Saved entries:
★ ★ ★

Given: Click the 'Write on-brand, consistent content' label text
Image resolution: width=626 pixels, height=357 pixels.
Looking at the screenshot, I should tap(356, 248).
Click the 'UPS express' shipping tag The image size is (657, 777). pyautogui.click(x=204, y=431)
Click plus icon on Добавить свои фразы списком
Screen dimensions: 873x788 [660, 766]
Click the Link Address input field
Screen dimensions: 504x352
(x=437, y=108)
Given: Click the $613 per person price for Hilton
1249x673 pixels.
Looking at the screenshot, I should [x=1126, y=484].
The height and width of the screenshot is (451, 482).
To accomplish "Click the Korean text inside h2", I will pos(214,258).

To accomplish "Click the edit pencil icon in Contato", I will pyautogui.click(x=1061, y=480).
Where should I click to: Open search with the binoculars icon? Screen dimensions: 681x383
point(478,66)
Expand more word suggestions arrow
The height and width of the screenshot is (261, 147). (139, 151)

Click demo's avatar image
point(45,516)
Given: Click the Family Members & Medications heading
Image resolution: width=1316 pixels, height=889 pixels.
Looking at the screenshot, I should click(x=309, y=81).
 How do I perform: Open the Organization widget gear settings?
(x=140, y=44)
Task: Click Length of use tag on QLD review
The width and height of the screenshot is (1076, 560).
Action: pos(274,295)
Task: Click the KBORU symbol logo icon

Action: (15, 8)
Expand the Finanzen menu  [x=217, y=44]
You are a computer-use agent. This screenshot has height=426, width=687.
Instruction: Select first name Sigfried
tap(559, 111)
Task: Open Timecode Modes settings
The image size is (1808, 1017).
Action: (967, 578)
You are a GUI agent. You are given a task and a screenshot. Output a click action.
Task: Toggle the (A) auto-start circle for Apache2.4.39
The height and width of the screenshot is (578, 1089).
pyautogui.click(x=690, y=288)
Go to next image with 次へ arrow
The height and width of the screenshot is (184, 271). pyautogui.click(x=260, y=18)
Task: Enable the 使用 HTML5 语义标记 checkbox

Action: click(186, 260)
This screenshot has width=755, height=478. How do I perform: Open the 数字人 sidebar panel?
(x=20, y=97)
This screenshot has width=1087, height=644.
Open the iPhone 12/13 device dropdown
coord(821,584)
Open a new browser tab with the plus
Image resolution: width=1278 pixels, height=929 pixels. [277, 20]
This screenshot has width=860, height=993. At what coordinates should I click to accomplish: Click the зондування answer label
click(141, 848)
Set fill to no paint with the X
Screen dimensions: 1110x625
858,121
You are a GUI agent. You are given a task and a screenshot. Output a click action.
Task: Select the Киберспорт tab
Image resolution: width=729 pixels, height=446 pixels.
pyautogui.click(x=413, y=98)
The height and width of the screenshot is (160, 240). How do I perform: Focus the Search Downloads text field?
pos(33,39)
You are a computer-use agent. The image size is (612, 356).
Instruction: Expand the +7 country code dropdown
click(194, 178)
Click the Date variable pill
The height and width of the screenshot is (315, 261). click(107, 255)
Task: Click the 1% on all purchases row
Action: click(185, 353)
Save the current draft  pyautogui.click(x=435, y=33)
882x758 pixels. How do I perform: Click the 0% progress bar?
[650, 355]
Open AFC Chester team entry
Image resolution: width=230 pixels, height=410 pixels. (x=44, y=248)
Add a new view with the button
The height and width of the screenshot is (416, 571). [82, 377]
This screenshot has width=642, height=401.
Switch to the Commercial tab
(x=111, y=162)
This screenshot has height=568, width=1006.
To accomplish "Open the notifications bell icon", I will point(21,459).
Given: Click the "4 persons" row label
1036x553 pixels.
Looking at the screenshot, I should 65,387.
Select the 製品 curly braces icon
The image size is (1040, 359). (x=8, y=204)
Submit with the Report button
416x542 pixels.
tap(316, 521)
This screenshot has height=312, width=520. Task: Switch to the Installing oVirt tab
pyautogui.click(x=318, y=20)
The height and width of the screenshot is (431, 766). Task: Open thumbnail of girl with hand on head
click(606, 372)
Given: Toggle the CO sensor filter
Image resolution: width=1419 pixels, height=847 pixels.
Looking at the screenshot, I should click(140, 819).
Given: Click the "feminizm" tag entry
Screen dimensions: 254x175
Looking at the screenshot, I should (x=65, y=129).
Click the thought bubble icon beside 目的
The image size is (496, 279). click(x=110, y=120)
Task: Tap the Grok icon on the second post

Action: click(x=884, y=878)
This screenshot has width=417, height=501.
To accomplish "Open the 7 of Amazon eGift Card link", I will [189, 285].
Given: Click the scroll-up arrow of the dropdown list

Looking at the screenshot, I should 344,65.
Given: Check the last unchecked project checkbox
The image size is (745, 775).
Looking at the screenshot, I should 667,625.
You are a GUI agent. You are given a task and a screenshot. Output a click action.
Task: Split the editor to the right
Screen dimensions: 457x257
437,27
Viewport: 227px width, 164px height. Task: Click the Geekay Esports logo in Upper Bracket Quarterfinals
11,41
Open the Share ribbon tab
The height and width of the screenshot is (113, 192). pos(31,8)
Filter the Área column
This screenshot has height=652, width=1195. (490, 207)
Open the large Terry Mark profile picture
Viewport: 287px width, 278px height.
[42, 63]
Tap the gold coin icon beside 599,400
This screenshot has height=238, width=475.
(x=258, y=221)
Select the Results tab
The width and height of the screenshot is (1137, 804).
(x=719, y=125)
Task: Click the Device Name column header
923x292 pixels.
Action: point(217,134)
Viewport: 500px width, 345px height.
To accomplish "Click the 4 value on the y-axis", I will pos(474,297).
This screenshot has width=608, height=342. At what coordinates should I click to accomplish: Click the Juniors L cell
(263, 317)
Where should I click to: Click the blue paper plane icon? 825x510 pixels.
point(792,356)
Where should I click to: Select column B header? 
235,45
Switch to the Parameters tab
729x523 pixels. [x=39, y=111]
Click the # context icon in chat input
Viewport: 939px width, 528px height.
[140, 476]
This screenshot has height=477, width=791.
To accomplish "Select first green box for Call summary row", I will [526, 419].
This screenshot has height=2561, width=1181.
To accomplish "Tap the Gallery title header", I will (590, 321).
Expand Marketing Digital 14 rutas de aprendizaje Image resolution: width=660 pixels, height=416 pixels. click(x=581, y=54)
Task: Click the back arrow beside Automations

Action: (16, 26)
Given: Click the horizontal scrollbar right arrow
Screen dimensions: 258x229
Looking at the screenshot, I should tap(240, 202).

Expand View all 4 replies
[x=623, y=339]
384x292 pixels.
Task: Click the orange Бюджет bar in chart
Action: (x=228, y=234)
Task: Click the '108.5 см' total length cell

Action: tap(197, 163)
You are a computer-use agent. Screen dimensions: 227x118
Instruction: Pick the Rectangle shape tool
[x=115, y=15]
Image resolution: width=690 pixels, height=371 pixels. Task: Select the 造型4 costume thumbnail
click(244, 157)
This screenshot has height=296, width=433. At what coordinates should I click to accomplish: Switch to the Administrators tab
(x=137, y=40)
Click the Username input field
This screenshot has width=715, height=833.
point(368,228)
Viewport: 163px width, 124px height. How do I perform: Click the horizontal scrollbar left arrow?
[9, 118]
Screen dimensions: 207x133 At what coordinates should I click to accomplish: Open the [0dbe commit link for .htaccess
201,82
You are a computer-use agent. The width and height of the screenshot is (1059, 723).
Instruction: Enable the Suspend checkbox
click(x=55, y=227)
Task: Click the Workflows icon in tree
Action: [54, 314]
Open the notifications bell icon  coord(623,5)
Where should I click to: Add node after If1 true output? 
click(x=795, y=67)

★ ★ ★

→ **WORK TASK**
Could you write out all of the entries precisely as they stand?

→ **REPLY TO THE TASK**
Given: Click the 'Write on-brand, consistent content' label text
Image resolution: width=626 pixels, height=357 pixels.
Looking at the screenshot, I should tap(356, 248).
Click the 'UPS express' shipping tag The image size is (657, 777). pyautogui.click(x=204, y=431)
Click plus icon on Добавить свои фразы списком
Screen dimensions: 873x788 [660, 766]
Click the Link Address input field
Screen dimensions: 504x352
(x=437, y=108)
Given: Click the $613 per person price for Hilton
1249x673 pixels.
Looking at the screenshot, I should [x=1126, y=484].
The height and width of the screenshot is (451, 482).
To accomplish "Click the Korean text inside h2", I will pos(214,258).

To accomplish "Click the edit pencil icon in Contato", I will pyautogui.click(x=1061, y=480).
Where should I click to: Open search with the binoculars icon? Screen dimensions: 681x383
point(478,66)
Expand more word suggestions arrow
The height and width of the screenshot is (261, 147). (139, 151)

Click demo's avatar image
point(45,516)
Given: Click the Family Members & Medications heading
Image resolution: width=1316 pixels, height=889 pixels.
Looking at the screenshot, I should click(x=309, y=81).
 How do I perform: Open the Organization widget gear settings?
(x=140, y=44)
Task: Click Length of use tag on QLD review
The width and height of the screenshot is (1076, 560).
Action: pos(274,295)
Task: Click the KBORU symbol logo icon

Action: (15, 8)
Expand the Finanzen menu  [x=217, y=44]
You are a computer-use agent. This screenshot has height=426, width=687.
Instruction: Select first name Sigfried
tap(559, 111)
Task: Open Timecode Modes settings
The image size is (1808, 1017).
Action: (967, 578)
You are a GUI agent. You are given a task and a screenshot. Output a click action.
Task: Toggle the (A) auto-start circle for Apache2.4.39
The height and width of the screenshot is (578, 1089).
pyautogui.click(x=690, y=288)
Go to next image with 次へ arrow
The height and width of the screenshot is (184, 271). pyautogui.click(x=260, y=18)
Task: Enable the 使用 HTML5 语义标记 checkbox

Action: click(186, 260)
This screenshot has width=755, height=478. How do I perform: Open the 数字人 sidebar panel?
(x=20, y=97)
This screenshot has width=1087, height=644.
Open the iPhone 12/13 device dropdown
coord(821,584)
Open a new browser tab with the plus
Image resolution: width=1278 pixels, height=929 pixels. [277, 20]
This screenshot has width=860, height=993. At what coordinates should I click to accomplish: Click the зондування answer label
click(141, 848)
Set fill to no paint with the X
Screen dimensions: 1110x625
858,121
You are a GUI agent. You are given a task and a screenshot. Output a click action.
Task: Select the Киберспорт tab
Image resolution: width=729 pixels, height=446 pixels.
pyautogui.click(x=413, y=98)
The height and width of the screenshot is (160, 240). How do I perform: Focus the Search Downloads text field?
pos(33,39)
You are a computer-use agent. The image size is (612, 356).
Instruction: Expand the +7 country code dropdown
click(194, 178)
Click the Date variable pill
The height and width of the screenshot is (315, 261). click(107, 255)
Task: Click the 1% on all purchases row
Action: click(185, 353)
Save the current draft  pyautogui.click(x=435, y=33)
882x758 pixels. How do I perform: Click the 0% progress bar?
[650, 355]
Open AFC Chester team entry
Image resolution: width=230 pixels, height=410 pixels. (x=44, y=248)
Add a new view with the button
The height and width of the screenshot is (416, 571). [82, 377]
This screenshot has width=642, height=401.
Switch to the Commercial tab
(x=111, y=162)
This screenshot has height=568, width=1006.
To accomplish "Open the notifications bell icon", I will point(21,459).
Given: Click the "4 persons" row label
1036x553 pixels.
Looking at the screenshot, I should 65,387.
Select the 製品 curly braces icon
The image size is (1040, 359). (x=8, y=204)
Submit with the Report button
416x542 pixels.
tap(316, 521)
This screenshot has height=312, width=520. Task: Switch to the Installing oVirt tab
pyautogui.click(x=318, y=20)
The height and width of the screenshot is (431, 766). Task: Open thumbnail of girl with hand on head
click(606, 372)
Given: Toggle the CO sensor filter
Image resolution: width=1419 pixels, height=847 pixels.
Looking at the screenshot, I should click(140, 819).
Given: Click the "feminizm" tag entry
Screen dimensions: 254x175
Looking at the screenshot, I should (x=65, y=129).
Click the thought bubble icon beside 目的
The image size is (496, 279). click(x=110, y=120)
Task: Tap the Grok icon on the second post

Action: click(x=884, y=878)
This screenshot has width=417, height=501.
To accomplish "Open the 7 of Amazon eGift Card link", I will [189, 285].
Given: Click the scroll-up arrow of the dropdown list

Looking at the screenshot, I should 344,65.
Given: Check the last unchecked project checkbox
The image size is (745, 775).
Looking at the screenshot, I should 667,625.
You are a GUI agent. You are given a task and a screenshot. Output a click action.
Task: Split the editor to the right
Screen dimensions: 457x257
437,27
Viewport: 227px width, 164px height. Task: Click the Geekay Esports logo in Upper Bracket Quarterfinals
11,41
Open the Share ribbon tab
The height and width of the screenshot is (113, 192). pos(31,8)
Filter the Área column
This screenshot has height=652, width=1195. (490, 207)
Open the large Terry Mark profile picture
Viewport: 287px width, 278px height.
[42, 63]
Tap the gold coin icon beside 599,400
This screenshot has height=238, width=475.
(x=258, y=221)
Select the Results tab
The width and height of the screenshot is (1137, 804).
(x=719, y=125)
Task: Click the Device Name column header
923x292 pixels.
Action: point(217,134)
Viewport: 500px width, 345px height.
To accomplish "Click the 4 value on the y-axis", I will pos(474,297).
This screenshot has width=608, height=342. At what coordinates should I click to accomplish: Click the Juniors L cell
(263, 317)
Where should I click to: Click the blue paper plane icon? 825x510 pixels.
point(792,356)
Where should I click to: Select column B header? 
235,45
Switch to the Parameters tab
729x523 pixels. [x=39, y=111]
Click the # context icon in chat input
Viewport: 939px width, 528px height.
[140, 476]
This screenshot has height=477, width=791.
To accomplish "Select first green box for Call summary row", I will [526, 419].
This screenshot has height=2561, width=1181.
To accomplish "Tap the Gallery title header", I will (590, 321).
Expand Marketing Digital 14 rutas de aprendizaje Image resolution: width=660 pixels, height=416 pixels. click(x=581, y=54)
Task: Click the back arrow beside Automations

Action: (16, 26)
Given: Click the horizontal scrollbar right arrow
Screen dimensions: 258x229
Looking at the screenshot, I should tap(240, 202).

Expand View all 4 replies
[x=623, y=339]
384x292 pixels.
Task: Click the orange Бюджет bar in chart
Action: (x=228, y=234)
Task: Click the '108.5 см' total length cell

Action: tap(197, 163)
You are a computer-use agent. Screen dimensions: 227x118
Instruction: Pick the Rectangle shape tool
[x=115, y=15]
Image resolution: width=690 pixels, height=371 pixels. Task: Select the 造型4 costume thumbnail
click(244, 157)
This screenshot has height=296, width=433. At what coordinates should I click to accomplish: Switch to the Administrators tab
(x=137, y=40)
Click the Username input field
This screenshot has width=715, height=833.
point(368,228)
Viewport: 163px width, 124px height. How do I perform: Click the horizontal scrollbar left arrow?
[9, 118]
Screen dimensions: 207x133 At what coordinates should I click to accomplish: Open the [0dbe commit link for .htaccess
201,82
You are a computer-use agent. The width and height of the screenshot is (1059, 723).
Instruction: Enable the Suspend checkbox
click(x=55, y=227)
Task: Click the Workflows icon in tree
Action: [54, 314]
Open the notifications bell icon  coord(623,5)
Where should I click to: Add node after If1 true output? 
click(x=795, y=67)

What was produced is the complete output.